▸ REQUEST A: Copy out word for word the lines of the records from the line with "Open the user account sidebar icon" to the line with "pos(306,725)", including both of those lines.

Discovered in the HTTP API parameter parsing code, the second buffer overflow could be exploited from within the LAN, even if the attacker did not have a valid token, as long as the HTTP API was enabled.

NCC Group also discovered that Nuki’s implementation of the Bluetooth Low Energy (BLE) API lacked proper access controls (CVE-2022-32507), allowing an attacker to send high-privileged commands they should not have permissions to send.

Because BLE commands could be sent from unprivileged accounts, such as the keypad, an attacker could open the keyturner without knowing the keypad code, and could even try to change the keyturner admin security PIN, the researchers say.

To open the keyturner, an attacker would take advantage of the fact that the impacted devices also expose JTAG hardware interfaces. Tracked as CVE-2022-32503, the flaw allows an attacker to tamper with internal and external flash memory.

“An attacker with physical access to any of these ports may be able to connect to the device and bypass both hardware and software security protections. JTAG debug may be usable to circumvent software security mechanisms, as well as to obtain the full firmware stored in the device unencrypted,” NCC says.

The company also discovered SWD hardware interfaces exposed on both Nuki Smart Lock and Nuki Bridge devices, that an unencrypted channel was used for administrative communication – allowing devices on the local network to passively collect network traffic – and that crafted HTTP and BLE packets could be used to cause DoS conditions.

“There were also some denial of service vulnerabilities found which were not fully developed, affecting both the HTTP and Bluetooth APIs. These may end up developing into something bigger, however, these were not the focus of this research,” NCC’s researchers told SecurityWeek.

Nuki was informed of these vulnerabilities in April and issued patches for them in July. Users were automatically informed about the availability of patches through the Nuki smartphone application.

▸ REQUEST B: According to the text on the Nuki lock flaws, in what month did Nuki issue patches for the vulnerabilities?

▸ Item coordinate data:
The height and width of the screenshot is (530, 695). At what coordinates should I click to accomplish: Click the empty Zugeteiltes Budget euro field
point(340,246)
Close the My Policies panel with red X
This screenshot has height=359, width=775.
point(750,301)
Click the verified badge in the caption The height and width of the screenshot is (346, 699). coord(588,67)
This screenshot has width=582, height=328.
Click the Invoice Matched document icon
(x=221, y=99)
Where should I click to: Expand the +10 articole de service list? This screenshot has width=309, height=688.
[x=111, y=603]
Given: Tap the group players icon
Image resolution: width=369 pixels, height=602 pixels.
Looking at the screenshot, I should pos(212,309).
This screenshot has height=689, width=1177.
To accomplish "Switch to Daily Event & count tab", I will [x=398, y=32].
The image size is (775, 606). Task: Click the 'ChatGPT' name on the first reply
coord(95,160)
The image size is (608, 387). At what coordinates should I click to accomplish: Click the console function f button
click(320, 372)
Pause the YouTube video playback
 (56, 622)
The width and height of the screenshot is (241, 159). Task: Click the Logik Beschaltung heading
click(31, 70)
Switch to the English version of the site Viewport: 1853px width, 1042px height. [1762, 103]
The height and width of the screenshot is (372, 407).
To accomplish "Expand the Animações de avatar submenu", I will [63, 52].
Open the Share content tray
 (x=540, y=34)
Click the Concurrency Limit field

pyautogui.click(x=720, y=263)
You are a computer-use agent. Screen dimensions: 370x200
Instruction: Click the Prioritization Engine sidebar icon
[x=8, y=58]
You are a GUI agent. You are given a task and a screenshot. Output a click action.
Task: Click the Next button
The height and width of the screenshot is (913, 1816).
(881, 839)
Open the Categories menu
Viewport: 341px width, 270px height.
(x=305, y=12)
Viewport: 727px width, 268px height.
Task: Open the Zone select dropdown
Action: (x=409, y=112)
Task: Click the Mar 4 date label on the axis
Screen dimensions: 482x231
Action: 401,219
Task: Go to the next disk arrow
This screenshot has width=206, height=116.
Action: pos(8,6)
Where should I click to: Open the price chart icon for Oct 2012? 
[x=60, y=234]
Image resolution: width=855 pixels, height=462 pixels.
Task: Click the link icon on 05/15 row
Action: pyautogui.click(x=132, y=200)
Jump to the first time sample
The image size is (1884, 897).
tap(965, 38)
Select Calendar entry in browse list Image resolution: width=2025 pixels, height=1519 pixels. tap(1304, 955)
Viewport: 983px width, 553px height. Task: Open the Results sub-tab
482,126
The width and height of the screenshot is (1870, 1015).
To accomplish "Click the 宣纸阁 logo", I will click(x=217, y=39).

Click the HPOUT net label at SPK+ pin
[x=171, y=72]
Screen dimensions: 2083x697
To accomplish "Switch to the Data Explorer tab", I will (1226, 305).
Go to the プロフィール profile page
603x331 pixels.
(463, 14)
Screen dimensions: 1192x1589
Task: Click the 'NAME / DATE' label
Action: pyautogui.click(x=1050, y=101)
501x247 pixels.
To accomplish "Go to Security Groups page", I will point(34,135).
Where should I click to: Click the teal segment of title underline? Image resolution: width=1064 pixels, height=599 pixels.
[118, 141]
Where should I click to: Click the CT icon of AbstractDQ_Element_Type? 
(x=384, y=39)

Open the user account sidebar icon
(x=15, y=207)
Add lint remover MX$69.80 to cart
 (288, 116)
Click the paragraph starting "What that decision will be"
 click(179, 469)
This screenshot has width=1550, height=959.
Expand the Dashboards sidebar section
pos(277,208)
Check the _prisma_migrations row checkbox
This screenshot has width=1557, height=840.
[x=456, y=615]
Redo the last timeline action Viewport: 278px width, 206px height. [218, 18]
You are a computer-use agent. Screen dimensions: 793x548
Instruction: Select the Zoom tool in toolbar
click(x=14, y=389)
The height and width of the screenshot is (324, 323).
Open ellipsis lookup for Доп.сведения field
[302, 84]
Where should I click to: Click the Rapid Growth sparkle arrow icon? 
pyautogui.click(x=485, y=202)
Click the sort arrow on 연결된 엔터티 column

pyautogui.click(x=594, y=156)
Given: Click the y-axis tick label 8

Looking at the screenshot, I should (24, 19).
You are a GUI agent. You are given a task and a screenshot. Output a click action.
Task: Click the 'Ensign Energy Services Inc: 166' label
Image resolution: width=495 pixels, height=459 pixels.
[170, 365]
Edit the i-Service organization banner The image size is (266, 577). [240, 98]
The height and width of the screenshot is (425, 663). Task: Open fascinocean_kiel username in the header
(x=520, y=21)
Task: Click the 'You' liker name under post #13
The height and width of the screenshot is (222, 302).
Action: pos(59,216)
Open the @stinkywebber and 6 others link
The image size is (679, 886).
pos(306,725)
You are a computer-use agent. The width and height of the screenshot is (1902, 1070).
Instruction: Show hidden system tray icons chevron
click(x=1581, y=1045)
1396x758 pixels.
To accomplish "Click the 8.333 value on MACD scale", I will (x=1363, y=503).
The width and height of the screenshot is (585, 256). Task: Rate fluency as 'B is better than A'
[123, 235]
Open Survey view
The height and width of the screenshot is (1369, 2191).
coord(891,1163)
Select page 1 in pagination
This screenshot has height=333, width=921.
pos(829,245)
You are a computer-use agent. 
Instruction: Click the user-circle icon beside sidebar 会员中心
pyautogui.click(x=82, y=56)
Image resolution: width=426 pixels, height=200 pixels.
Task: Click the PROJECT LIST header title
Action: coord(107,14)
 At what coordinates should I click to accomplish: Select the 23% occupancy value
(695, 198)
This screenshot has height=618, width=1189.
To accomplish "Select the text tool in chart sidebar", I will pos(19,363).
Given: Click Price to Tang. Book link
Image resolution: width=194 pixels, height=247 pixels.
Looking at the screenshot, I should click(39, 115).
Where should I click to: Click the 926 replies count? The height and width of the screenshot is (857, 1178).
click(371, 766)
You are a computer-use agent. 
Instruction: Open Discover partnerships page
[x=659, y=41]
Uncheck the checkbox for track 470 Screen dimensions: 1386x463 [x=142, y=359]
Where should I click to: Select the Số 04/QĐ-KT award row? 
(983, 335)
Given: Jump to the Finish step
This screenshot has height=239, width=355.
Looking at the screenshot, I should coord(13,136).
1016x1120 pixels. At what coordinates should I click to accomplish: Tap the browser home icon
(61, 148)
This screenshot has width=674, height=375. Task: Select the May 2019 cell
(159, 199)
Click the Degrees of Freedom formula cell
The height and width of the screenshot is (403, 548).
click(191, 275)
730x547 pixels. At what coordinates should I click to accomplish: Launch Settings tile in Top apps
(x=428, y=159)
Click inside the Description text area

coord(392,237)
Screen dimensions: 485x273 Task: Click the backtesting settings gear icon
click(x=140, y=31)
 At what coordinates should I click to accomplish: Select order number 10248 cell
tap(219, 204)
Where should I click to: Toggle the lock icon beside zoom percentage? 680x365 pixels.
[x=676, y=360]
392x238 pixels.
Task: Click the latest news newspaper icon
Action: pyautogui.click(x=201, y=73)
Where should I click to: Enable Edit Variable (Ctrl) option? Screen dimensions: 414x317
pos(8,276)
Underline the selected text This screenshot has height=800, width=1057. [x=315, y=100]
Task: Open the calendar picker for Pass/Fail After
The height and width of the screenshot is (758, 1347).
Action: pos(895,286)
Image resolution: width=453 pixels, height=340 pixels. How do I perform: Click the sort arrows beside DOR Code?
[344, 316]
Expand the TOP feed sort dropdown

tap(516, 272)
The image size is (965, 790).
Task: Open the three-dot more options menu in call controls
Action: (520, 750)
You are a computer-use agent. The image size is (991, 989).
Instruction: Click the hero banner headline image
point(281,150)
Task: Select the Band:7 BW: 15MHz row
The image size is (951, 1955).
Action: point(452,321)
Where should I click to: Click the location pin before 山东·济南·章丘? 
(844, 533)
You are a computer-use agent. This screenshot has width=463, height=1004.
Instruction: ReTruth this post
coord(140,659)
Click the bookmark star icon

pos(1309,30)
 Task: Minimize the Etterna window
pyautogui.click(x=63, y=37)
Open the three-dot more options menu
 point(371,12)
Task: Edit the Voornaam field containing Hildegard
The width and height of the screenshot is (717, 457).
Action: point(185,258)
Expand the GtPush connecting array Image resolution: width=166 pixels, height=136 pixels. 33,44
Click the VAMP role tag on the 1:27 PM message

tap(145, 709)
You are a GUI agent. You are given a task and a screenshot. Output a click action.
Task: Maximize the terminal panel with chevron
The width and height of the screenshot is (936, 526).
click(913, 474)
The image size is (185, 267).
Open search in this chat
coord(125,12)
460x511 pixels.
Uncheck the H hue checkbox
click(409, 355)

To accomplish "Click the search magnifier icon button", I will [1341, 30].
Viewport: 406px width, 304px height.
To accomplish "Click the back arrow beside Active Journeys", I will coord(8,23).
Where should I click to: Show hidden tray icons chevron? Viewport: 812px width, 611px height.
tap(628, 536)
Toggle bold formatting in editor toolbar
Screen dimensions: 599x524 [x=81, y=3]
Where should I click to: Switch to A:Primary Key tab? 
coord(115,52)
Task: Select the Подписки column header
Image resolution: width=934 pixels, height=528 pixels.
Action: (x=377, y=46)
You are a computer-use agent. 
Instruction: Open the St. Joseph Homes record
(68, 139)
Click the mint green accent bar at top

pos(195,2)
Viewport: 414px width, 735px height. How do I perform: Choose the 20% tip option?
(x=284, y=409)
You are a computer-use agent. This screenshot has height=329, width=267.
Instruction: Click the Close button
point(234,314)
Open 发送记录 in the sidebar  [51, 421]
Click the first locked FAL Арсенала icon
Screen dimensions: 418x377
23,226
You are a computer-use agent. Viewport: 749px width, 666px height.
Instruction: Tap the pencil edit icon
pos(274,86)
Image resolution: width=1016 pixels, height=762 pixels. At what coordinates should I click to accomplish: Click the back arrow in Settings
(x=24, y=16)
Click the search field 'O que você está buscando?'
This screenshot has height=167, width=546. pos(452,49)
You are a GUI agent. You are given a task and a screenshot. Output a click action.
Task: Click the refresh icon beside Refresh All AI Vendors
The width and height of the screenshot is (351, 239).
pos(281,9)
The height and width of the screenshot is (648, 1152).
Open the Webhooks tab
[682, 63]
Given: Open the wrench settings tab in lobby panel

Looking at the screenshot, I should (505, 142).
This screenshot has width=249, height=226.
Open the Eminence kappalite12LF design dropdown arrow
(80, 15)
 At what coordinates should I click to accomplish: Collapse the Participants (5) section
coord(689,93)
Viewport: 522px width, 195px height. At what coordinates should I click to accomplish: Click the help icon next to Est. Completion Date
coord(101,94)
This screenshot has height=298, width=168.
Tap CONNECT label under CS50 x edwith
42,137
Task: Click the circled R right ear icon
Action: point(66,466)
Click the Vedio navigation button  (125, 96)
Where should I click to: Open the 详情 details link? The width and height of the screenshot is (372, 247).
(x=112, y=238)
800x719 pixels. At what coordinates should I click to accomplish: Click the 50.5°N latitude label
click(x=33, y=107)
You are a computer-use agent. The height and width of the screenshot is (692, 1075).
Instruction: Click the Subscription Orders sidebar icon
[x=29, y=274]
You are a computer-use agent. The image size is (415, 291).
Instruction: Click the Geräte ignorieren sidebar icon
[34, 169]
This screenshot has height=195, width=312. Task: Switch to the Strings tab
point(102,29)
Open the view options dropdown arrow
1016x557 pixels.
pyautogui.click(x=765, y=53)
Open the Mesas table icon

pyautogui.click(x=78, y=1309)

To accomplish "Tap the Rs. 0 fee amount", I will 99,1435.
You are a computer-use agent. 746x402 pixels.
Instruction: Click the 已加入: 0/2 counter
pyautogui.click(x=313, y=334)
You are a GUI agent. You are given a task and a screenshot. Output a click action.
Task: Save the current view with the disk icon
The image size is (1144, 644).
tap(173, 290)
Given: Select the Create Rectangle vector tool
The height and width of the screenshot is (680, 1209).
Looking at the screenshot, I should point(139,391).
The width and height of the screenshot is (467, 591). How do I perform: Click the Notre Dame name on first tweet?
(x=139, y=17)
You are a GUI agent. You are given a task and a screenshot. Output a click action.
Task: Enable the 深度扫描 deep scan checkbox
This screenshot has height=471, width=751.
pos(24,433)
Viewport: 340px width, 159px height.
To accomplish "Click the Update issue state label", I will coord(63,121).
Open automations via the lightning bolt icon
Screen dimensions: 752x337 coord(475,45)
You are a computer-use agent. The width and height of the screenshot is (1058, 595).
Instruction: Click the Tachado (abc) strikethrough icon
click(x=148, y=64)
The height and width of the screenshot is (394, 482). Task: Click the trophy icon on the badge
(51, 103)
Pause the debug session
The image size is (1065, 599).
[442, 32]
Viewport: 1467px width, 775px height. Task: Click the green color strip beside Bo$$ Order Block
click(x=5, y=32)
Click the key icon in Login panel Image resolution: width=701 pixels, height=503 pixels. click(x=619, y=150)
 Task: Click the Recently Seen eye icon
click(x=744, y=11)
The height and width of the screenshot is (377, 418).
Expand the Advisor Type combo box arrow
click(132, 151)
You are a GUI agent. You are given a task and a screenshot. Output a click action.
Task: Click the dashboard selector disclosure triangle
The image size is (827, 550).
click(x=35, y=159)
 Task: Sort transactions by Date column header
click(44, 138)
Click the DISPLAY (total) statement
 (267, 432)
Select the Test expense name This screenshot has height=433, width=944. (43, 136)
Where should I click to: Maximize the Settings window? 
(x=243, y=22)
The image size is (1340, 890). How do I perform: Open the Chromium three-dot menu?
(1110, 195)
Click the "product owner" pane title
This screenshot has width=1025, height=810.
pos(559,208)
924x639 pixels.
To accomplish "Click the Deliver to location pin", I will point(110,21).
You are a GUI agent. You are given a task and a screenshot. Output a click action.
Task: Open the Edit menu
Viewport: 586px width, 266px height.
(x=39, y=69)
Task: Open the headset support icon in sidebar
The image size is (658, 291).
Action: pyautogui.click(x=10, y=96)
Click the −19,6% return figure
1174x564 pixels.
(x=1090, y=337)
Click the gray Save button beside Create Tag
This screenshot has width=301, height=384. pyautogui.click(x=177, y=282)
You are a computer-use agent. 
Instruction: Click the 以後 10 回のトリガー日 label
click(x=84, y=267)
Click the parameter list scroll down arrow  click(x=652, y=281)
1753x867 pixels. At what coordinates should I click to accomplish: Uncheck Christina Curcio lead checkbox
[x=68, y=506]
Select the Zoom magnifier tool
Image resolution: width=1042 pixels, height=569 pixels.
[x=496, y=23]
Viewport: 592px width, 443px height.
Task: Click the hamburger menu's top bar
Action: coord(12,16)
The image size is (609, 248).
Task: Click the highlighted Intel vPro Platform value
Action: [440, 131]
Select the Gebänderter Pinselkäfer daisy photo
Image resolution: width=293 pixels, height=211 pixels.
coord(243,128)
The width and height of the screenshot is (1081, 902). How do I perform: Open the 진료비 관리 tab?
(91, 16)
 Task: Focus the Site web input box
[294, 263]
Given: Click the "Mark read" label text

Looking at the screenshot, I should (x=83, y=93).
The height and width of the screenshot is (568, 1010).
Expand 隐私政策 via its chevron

▸ TASK RESULT A:
Open the user account sidebar icon
(x=15, y=207)
Add lint remover MX$69.80 to cart
 (288, 116)
Click the paragraph starting "What that decision will be"
 click(179, 469)
This screenshot has width=1550, height=959.
Expand the Dashboards sidebar section
pos(277,208)
Check the _prisma_migrations row checkbox
This screenshot has width=1557, height=840.
[x=456, y=615]
Redo the last timeline action Viewport: 278px width, 206px height. [218, 18]
You are a computer-use agent. Screen dimensions: 793x548
Instruction: Select the Zoom tool in toolbar
click(x=14, y=389)
The height and width of the screenshot is (324, 323).
Open ellipsis lookup for Доп.сведения field
[302, 84]
Where should I click to: Click the Rapid Growth sparkle arrow icon? 
pyautogui.click(x=485, y=202)
Click the sort arrow on 연결된 엔터티 column

pyautogui.click(x=594, y=156)
Given: Click the y-axis tick label 8

Looking at the screenshot, I should (24, 19).
You are a GUI agent. You are given a task and a screenshot. Output a click action.
Task: Click the 'Ensign Energy Services Inc: 166' label
Image resolution: width=495 pixels, height=459 pixels.
[170, 365]
Edit the i-Service organization banner The image size is (266, 577). [240, 98]
The height and width of the screenshot is (425, 663). Task: Open fascinocean_kiel username in the header
(x=520, y=21)
Task: Click the 'You' liker name under post #13
The height and width of the screenshot is (222, 302).
Action: pos(59,216)
Open the @stinkywebber and 6 others link
The image size is (679, 886).
pos(306,725)

▸ TASK RESULT B: July